* [Interface element records]:
※ ※ ※

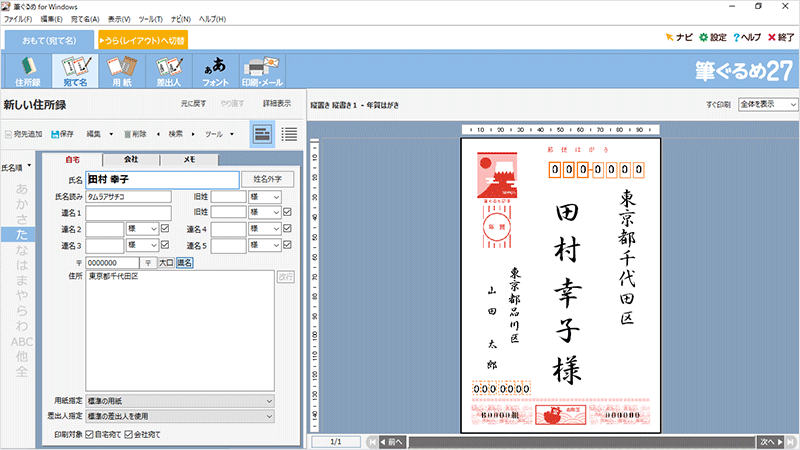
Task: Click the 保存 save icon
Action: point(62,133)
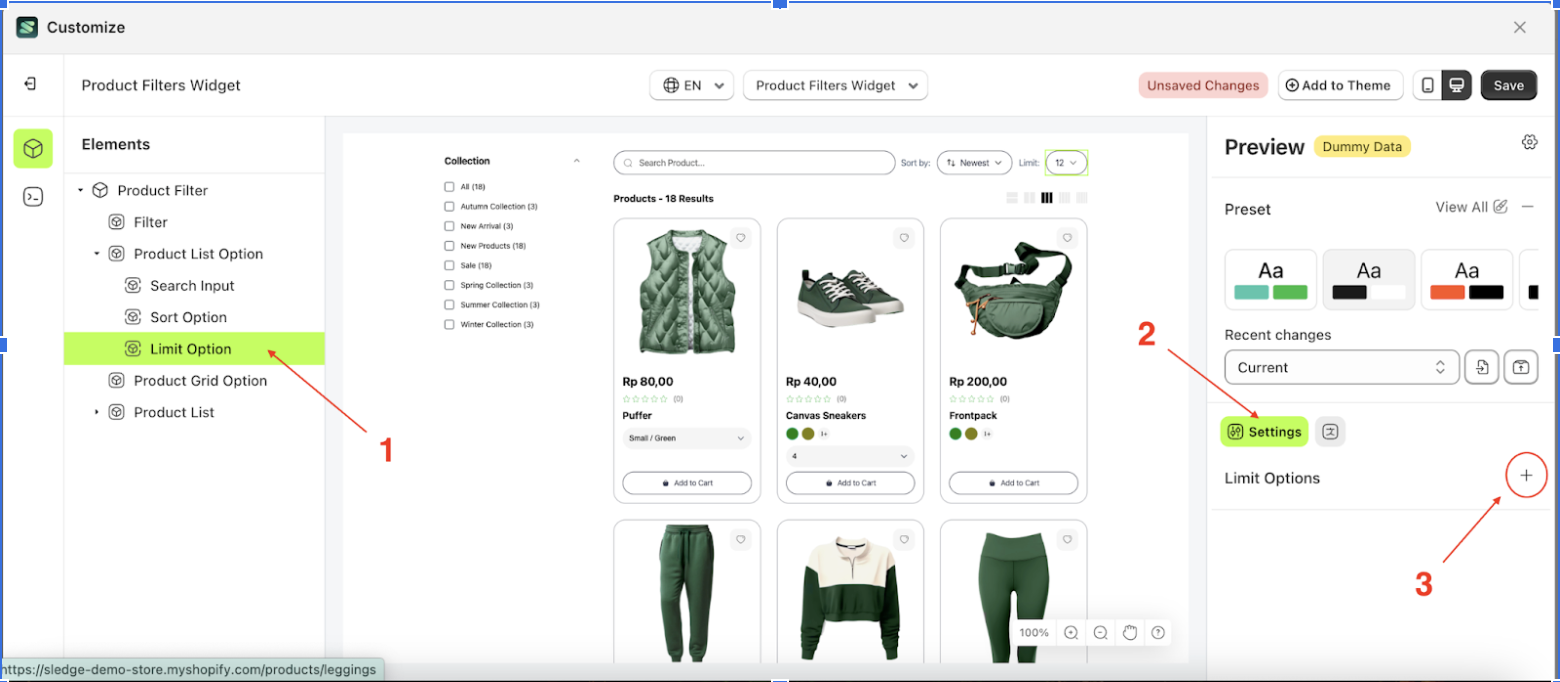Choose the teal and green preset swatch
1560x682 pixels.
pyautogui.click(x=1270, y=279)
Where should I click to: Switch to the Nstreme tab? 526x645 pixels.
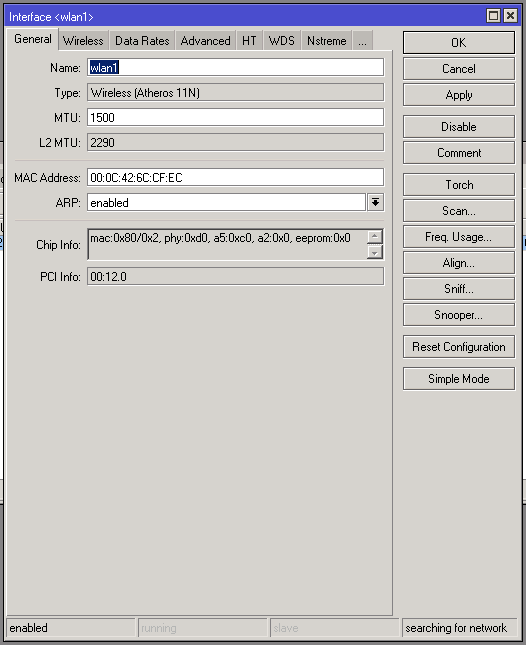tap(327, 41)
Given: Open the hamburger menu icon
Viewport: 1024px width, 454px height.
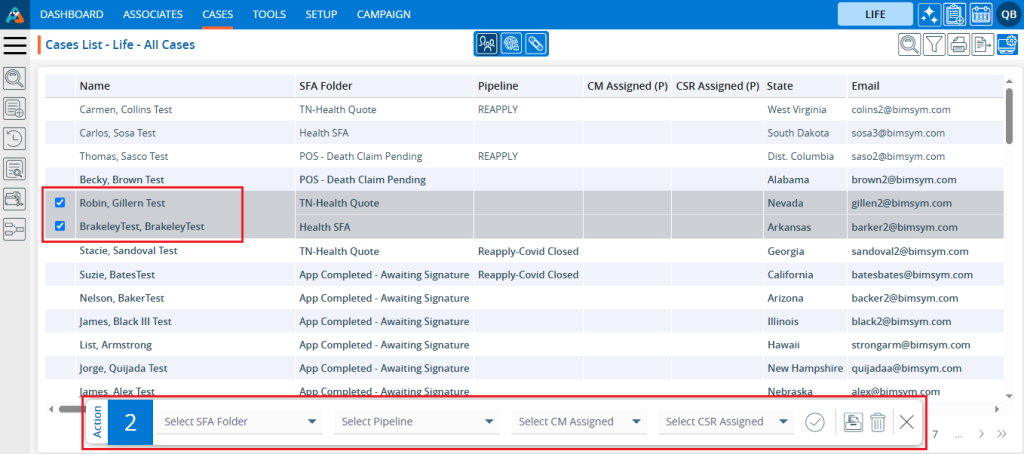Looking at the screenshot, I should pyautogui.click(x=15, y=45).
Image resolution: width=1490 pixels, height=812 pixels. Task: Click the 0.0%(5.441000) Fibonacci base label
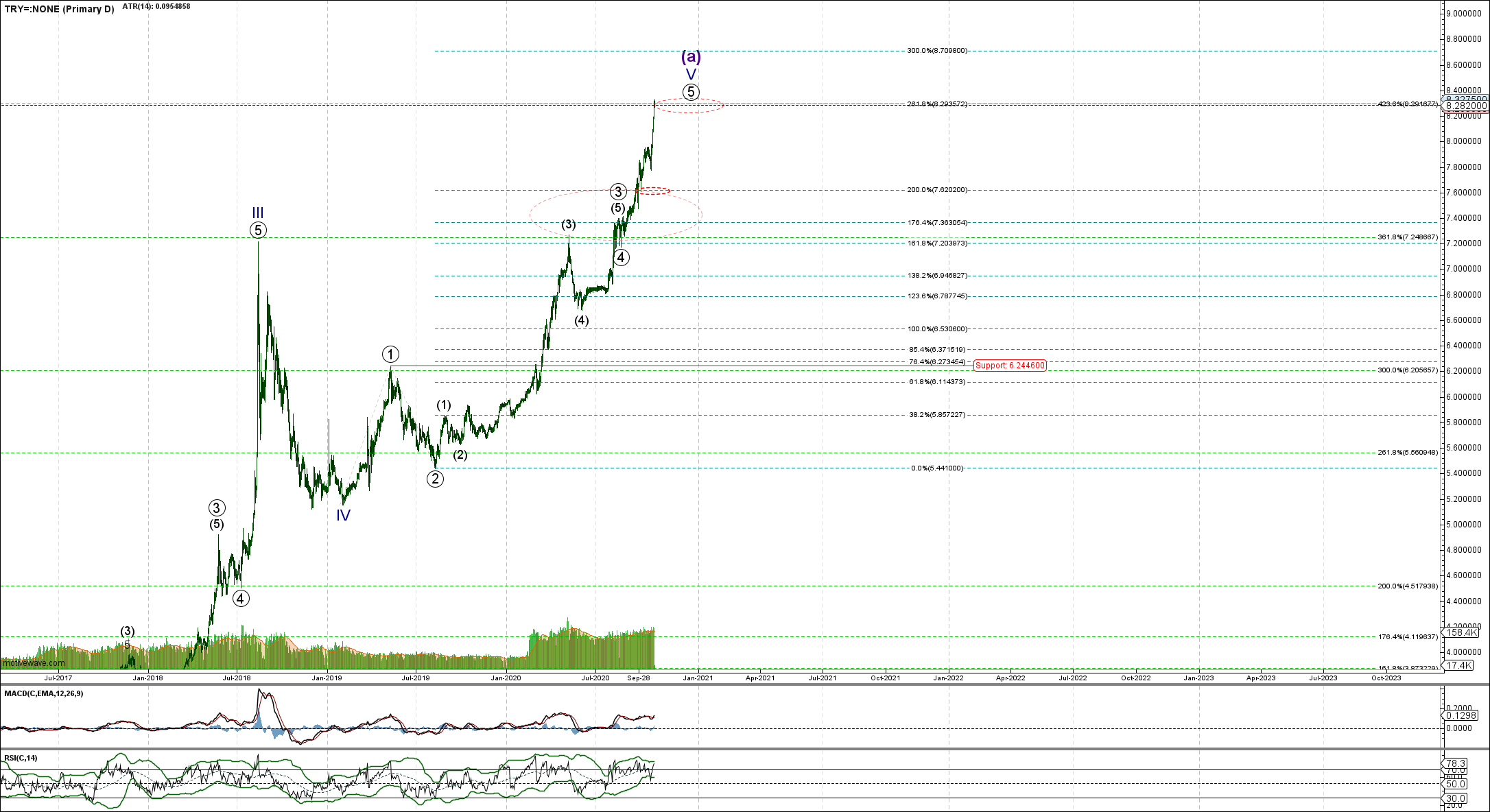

※ ※ ※

* [Instructions for the task]: Recast every line of the records as a JSON list of strings, one string per line, with blank lines and the pictures left out.

* [Solution to the problem]:
[
  "Task: Click the 保存 save icon",
  "Action: point(62,133)",
  "Choose the teal and green preset swatch",
  "1560x682 pixels.",
  "pyautogui.click(x=1270, y=279)",
  "Where should I click to: Switch to the Nstreme tab? 526x645 pixels.",
  "tap(327, 41)",
  "Given: Open the hamburger menu icon",
  "Viewport: 1024px width, 454px height.",
  "Looking at the screenshot, I should pyautogui.click(x=15, y=45).",
  "Image resolution: width=1490 pixels, height=812 pixels. Task: Click the 0.0%(5.441000) Fibonacci base label"
]